I think this is why I felt quite so ashamed by the events of that night. I knew that Arsenal fans might have done the same, and that if Arsenal had been playing in the Heysel that night then I would certainly have been there—not fighting, or running at people, but very much a part of the community that spawned this sort of behaviour. And anyone who has ever used football in the ways that it has been used on countless occasions, for the great smell of brute it invariably confers on the user, must have felt ashamed too. Because the real point of the tragedy was this: it was possible for football fans to look at TV coverage of, say, the Luton-Millwall riot, or the Arsenal-West Ham stabbing, and feel a sense of sick horror but no real sense of connection or involvement. The perpetrators were not the kind of people that the rest of us understood, or identified with. But the kids’ stuff that proved murderous in Brussels belonged firmly and clearly on a continuum of apparently harmless but obviously threatening acts—violent chants, wanker signs, the whole petty hard-act works—in which a very large minority of fans had been indulging for nearly twenty years. In short, Heysel was an organic part of a culture that many of us, myself included, had contributed towards. You couldn’t look at those Liverpool fans and ask yourself, as you had been able to do with the Millwall fans at Luton, or the Chelsea fans in their League Cup match, “Who are these people?”; you already knew.

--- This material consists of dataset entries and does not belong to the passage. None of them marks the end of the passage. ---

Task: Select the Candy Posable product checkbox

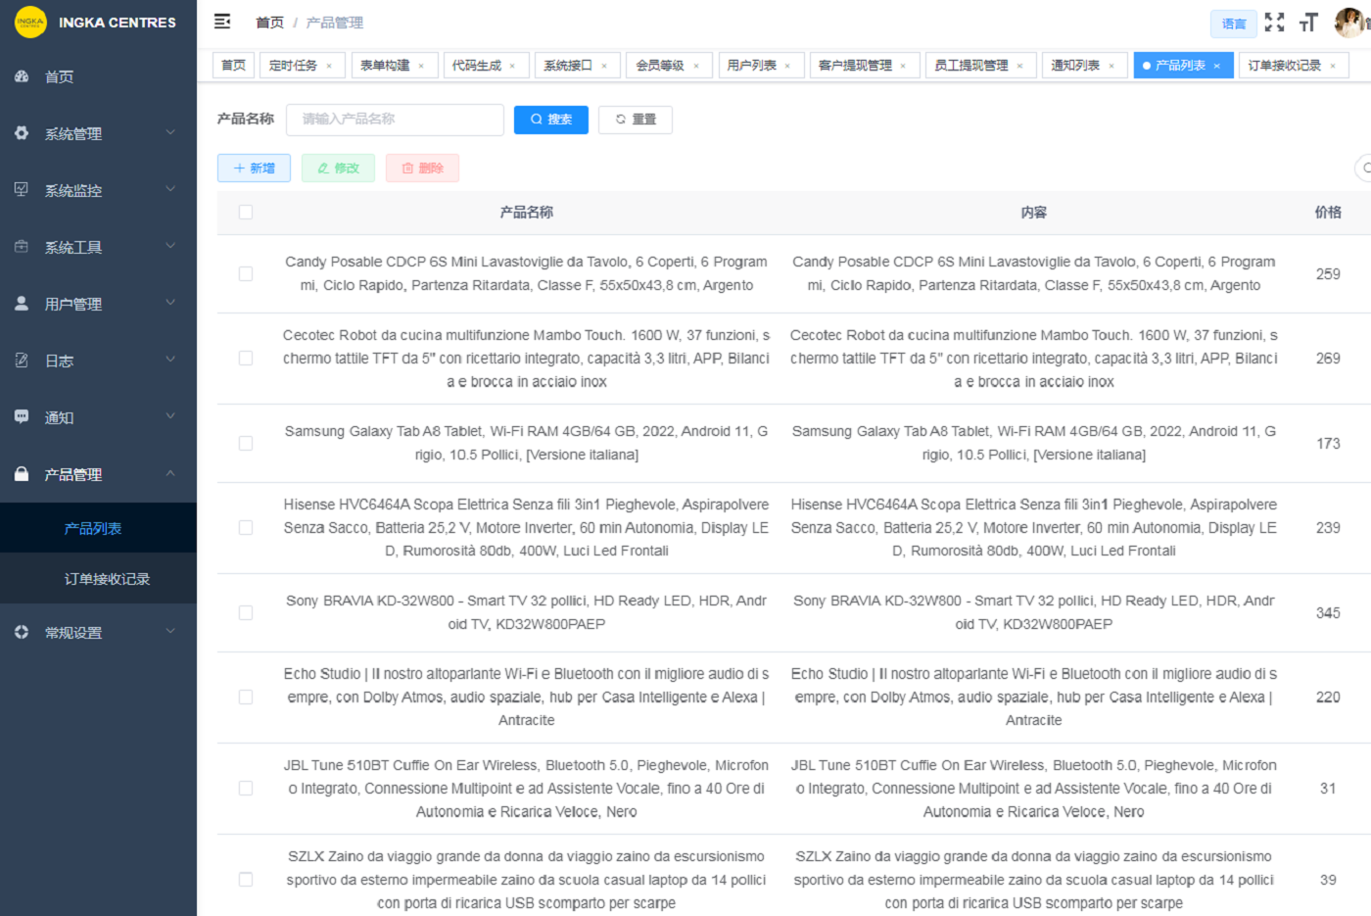Action: click(x=246, y=274)
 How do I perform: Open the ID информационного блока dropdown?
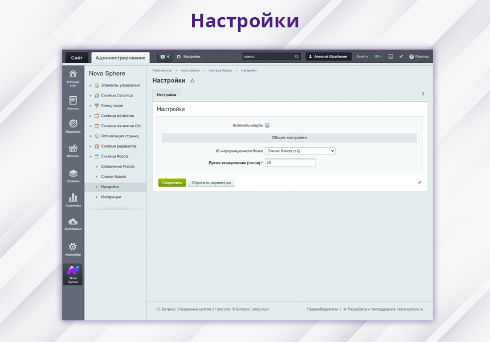[300, 151]
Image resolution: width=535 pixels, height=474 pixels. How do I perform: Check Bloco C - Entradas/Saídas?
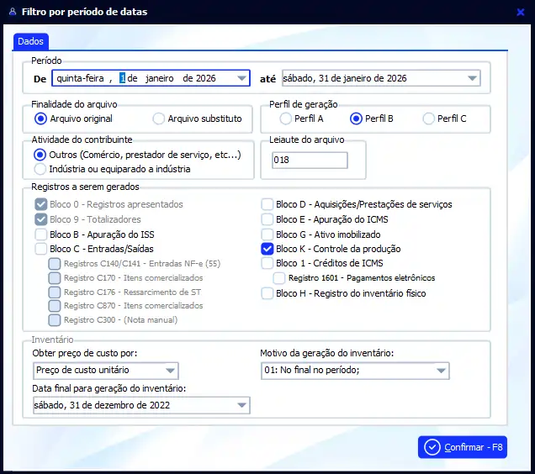coord(41,249)
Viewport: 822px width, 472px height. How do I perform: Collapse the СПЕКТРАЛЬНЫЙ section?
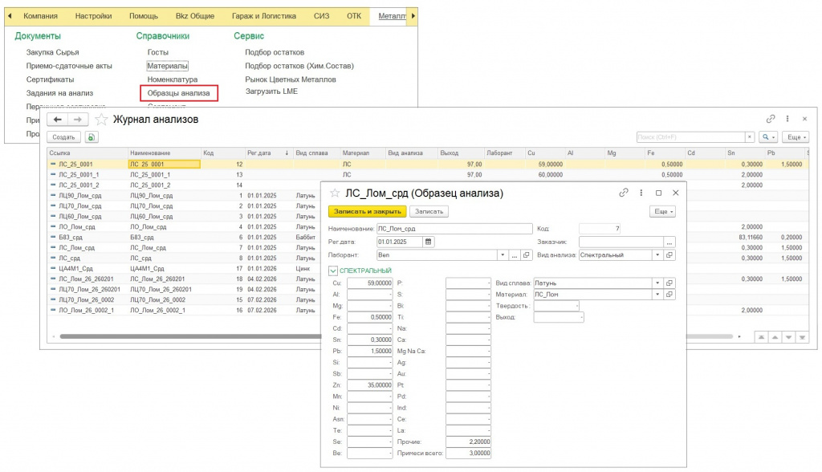[x=333, y=271]
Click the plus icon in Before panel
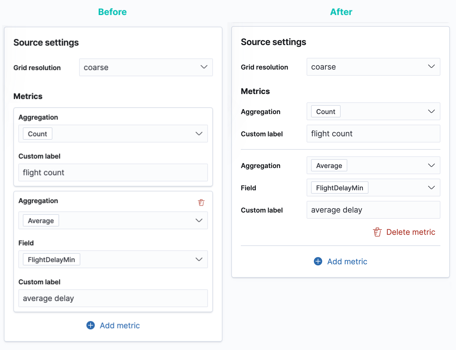Screen dimensions: 456x350 91,325
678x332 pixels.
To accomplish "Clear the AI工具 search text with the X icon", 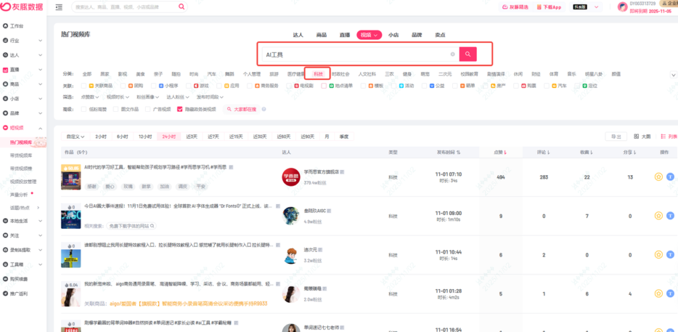I will (x=452, y=54).
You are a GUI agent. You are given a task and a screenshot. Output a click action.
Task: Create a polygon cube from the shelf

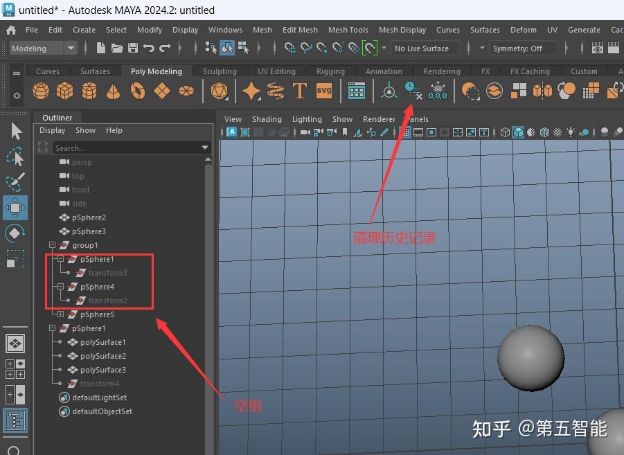click(x=65, y=91)
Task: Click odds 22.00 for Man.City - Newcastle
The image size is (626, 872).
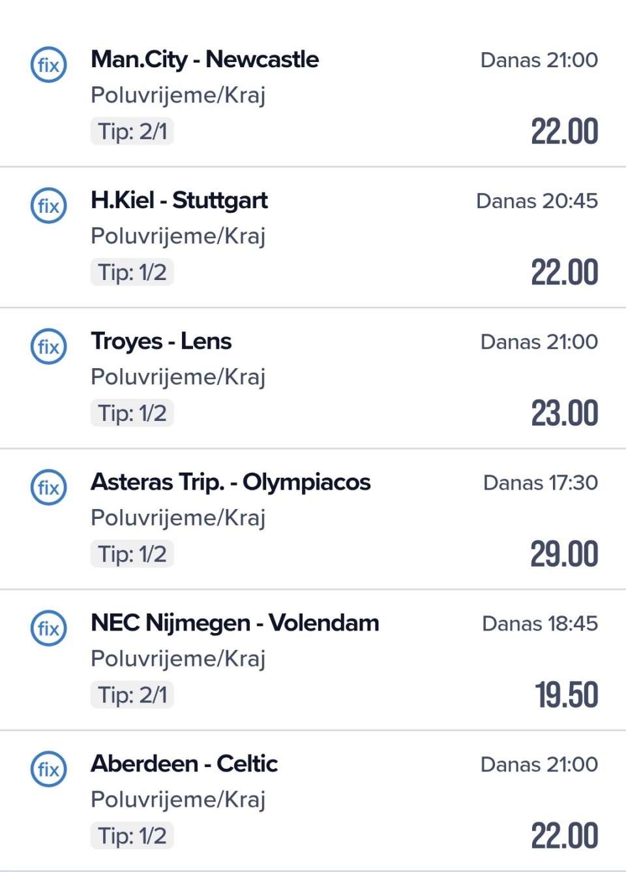Action: [564, 132]
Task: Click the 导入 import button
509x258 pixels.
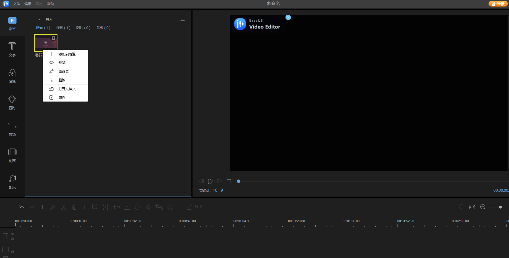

I am still embarrassed by the fact that I watched the game; I should have turned the TV off, told everyone to go home, made a unilateral decision that football no longer mattered, and wouldn’t for quite a while. But everyone I know, more or less, wherever they were watching, stuck with it; in my school room, nobody really cared who won the European Cup any more, but there was still a last, indelible trace of obsession left in us that made us want to talk about the dubious penalty decision which gave Juventus their 1-0 win. I like to think I have an answer for most irrationalities connected with football, but this one seems to defy all explanation.

Dying on its Feet

ARSENAL v LEICESTER

31.8.85

The season following Heysel was the worst I can remember—not just because of Arsenal’s poor form, although that didn’t help (and I regret to say that if we had won the League or the Cup, then I’m sure I would have been able to put all those deaths into some kind of perspective ), but because everything seemed poisoned by what had gone on in May. Gates, which had been falling imperceptibly for years, were down even further, and the whacking great holes in the terraces were suddenly noticeable; the atmosphere at games was subdued; without the European competitions, second, third or fourth place in the League was useless (a high position had previously guaranteed a team a place in the UEFA Cup), and as a consequence, most First Division fixtures in the second half of the season were even more meaningless than usual.

One of my Italian students, a young woman with a Juventus season-ticket, found out that I was a football fan and asked if she could come with me to Highbury for the Leicester game. And though she was good company, and the chance of talking to a female European obsessive about the difference between her obsession and mine doesn’t come along too frequently, I was hesitant about it. It definitely wasn’t because I couldn’t take a young lady to stand on the North Bank among the thugs (even an Italian, a Juventus fan, three and a half months after Heysel): as we had seen in May, the people she spent her time with on Sunday afternoons were familiar with the symptoms of the English disease, and she had already waved away my clumsy and pious apologies on behalf of the Liverpool fans. It was more because I was ashamed of the whole thing—the desperate quality of Arsenal’s football, the half-empty stadium, the quiet, uninterested crowd. In the event, she said she enjoyed herself, and even claimed that Juventus were just as bad early-season (Arsenal scored after quarter of an hour and spent the rest of the match trying to keep out a dismal Leicester team). I didn’t bother to tell her that this was as good as we ever got.